Topic:Adversarial Collaboration: Snake Oil or Cure-all?
Speaker:Julian Reiss
Date:2024.03.01

Here is the PowerPoint file of the talk.

Abstract:

All sciences, and especially the social and behavioural sciences, have had to deal with serious crises, criticisms, and calamities in recent decades. Far too many research results do not replicate; far too often do social and behavioural scientists fail to predict events of massive reach; far too many ‘evidence-based’ policies have failed to bring about the desirable changes taxpayers were promised; and far too many disciplines within the social and behavioural sciences have been charged with ideological bias, which comes, or so argue the critics, at the expense of scientific standards.

Adversarial collaboration (AdColl) is a relatively new research strategy that is hoped to help with a range of methodological problems the social and behavioural sciences face and restore trust in the field. Proponents of AdColl predict that the practice will lead to numerous desirable outcomes, among which to increase accountability and minimise bias among scholars, lead to more moderate, nuanced, and therefore more likely true claims, promote tolerance of genuine academic freedom and weed out scholarship with an agenda (Clark and Tetlock 2022).

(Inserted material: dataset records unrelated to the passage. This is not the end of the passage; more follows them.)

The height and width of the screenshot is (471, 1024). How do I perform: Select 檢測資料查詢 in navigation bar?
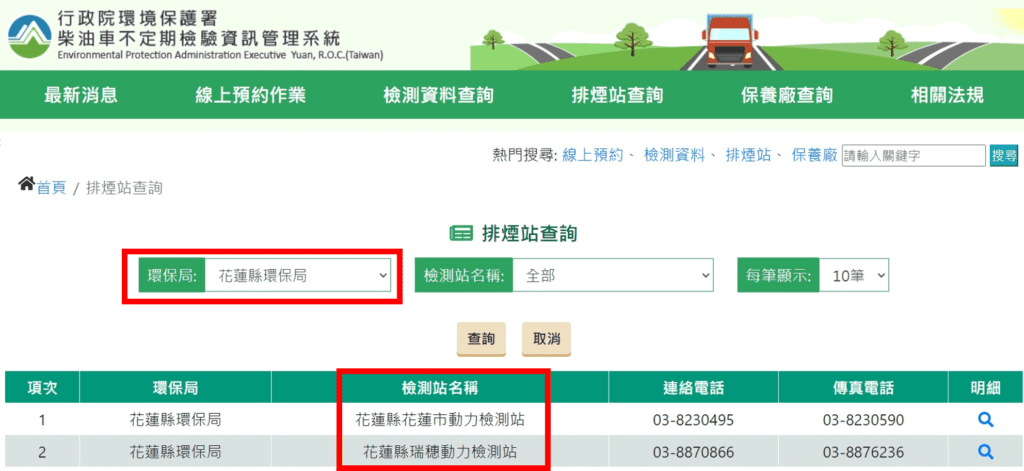438,96
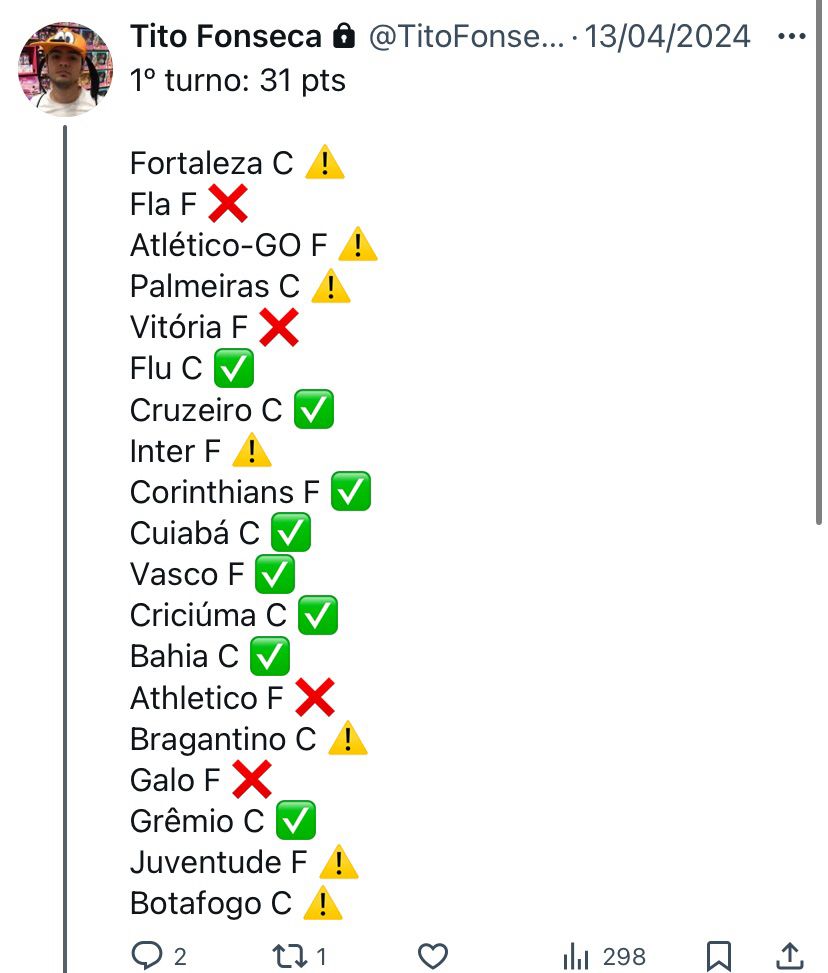Viewport: 828px width, 973px height.
Task: Click the Tito Fonseca display name
Action: [x=226, y=36]
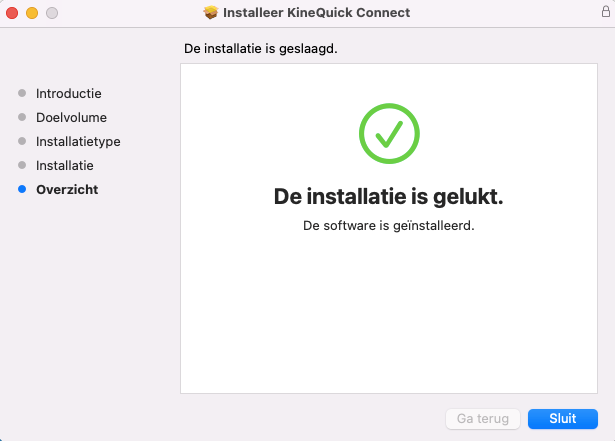The width and height of the screenshot is (615, 441).
Task: Click the gray bullet beside Doelvolume
Action: tap(22, 117)
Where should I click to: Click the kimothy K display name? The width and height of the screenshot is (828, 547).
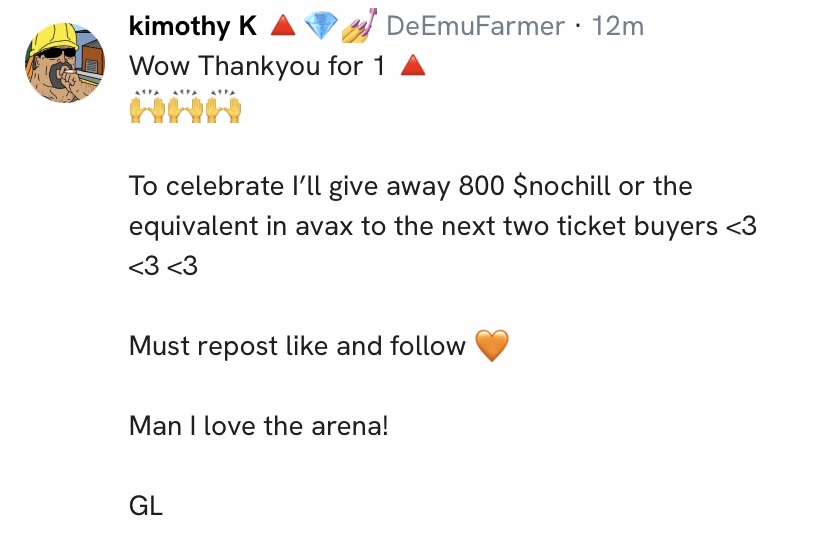click(x=192, y=27)
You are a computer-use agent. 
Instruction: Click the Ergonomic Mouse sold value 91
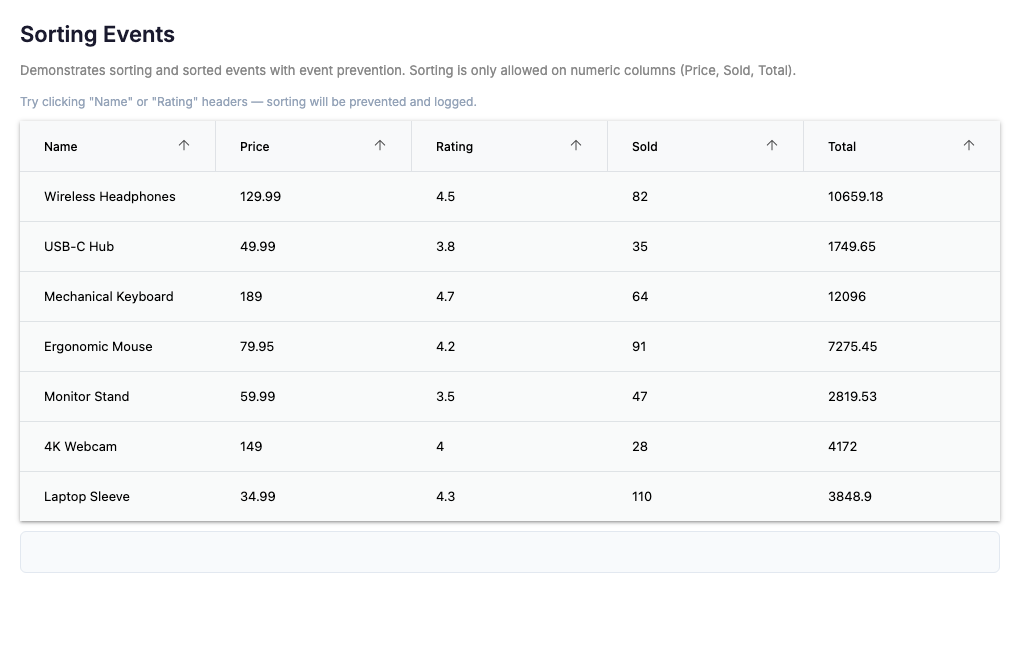click(x=639, y=347)
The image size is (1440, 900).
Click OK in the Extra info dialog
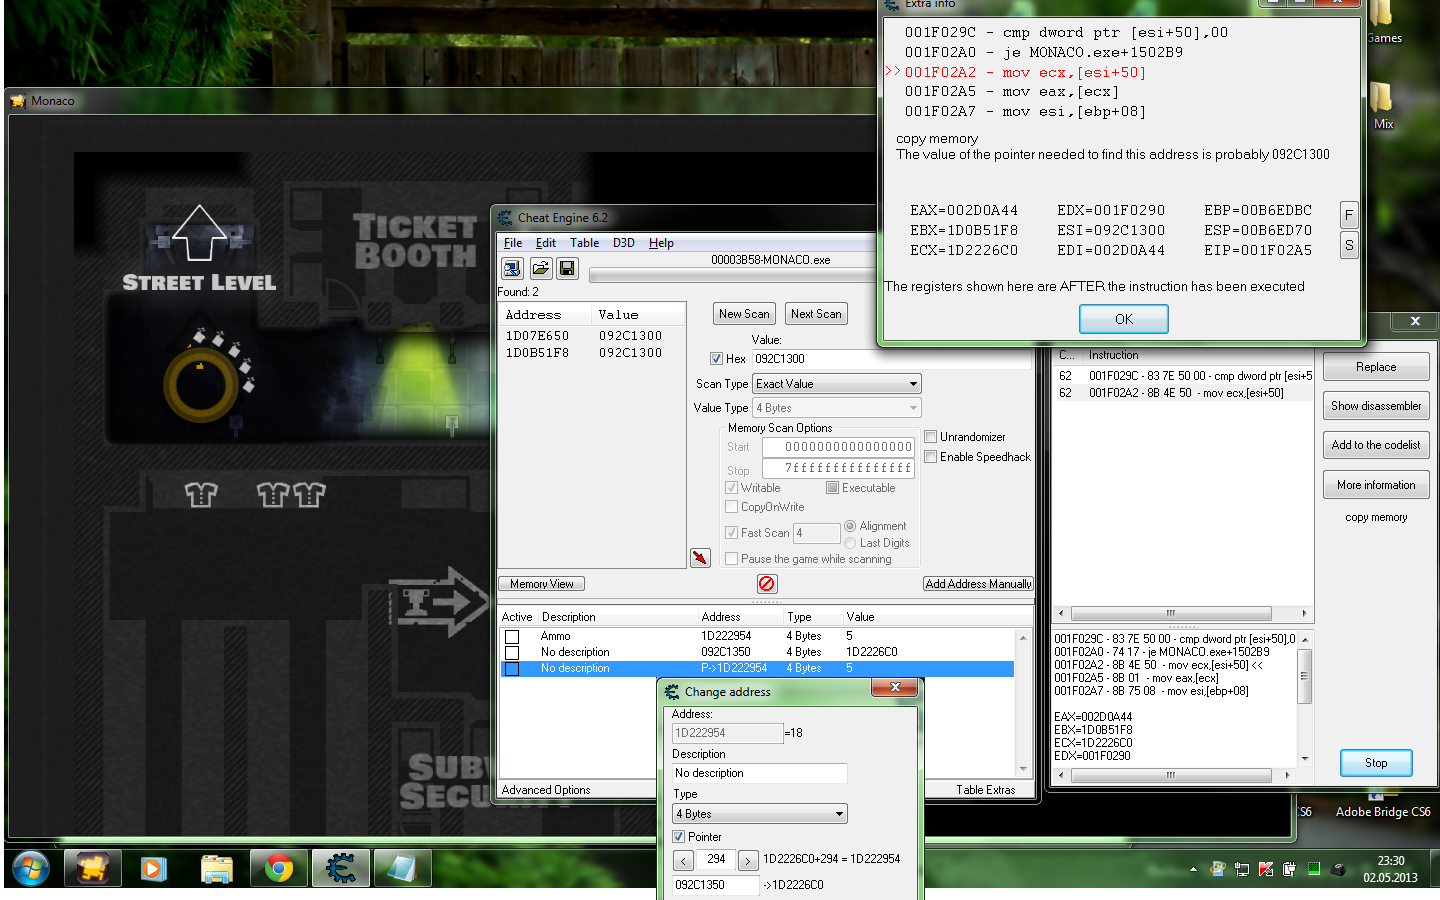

The goal of this paper is to take a philosophical look at AdColl in the context of the social and behavioural sciences, to evaluate the strong claims that have been made in its support, and, more constructively, to develop practical roles for philosophers of social science as potential participants in AdColls. One major conclusion is that AdColl seems to work best when research opponents share many (theoretical, methodological, and normative) background assumptions so they can agree on experimental strategies. In Kuhnian terms, AdColls are a powerful tool for the progress of normal science within a single paradigm but less useful for deciding between paradigms. Thus, in cases where value judgements have wide ranging implications for how social phenomena are conceptualised, measured, and accepted as genuine, AdColls are unlikely to provide much support. I use the Cambridge Capital Controversy to illustrate this point. However, AdColl is a highly commendable research practice in many areas fields within the social sciences and should receive the attention they deserve, both from social and behavioural scientists themselves as well as philosophers of science.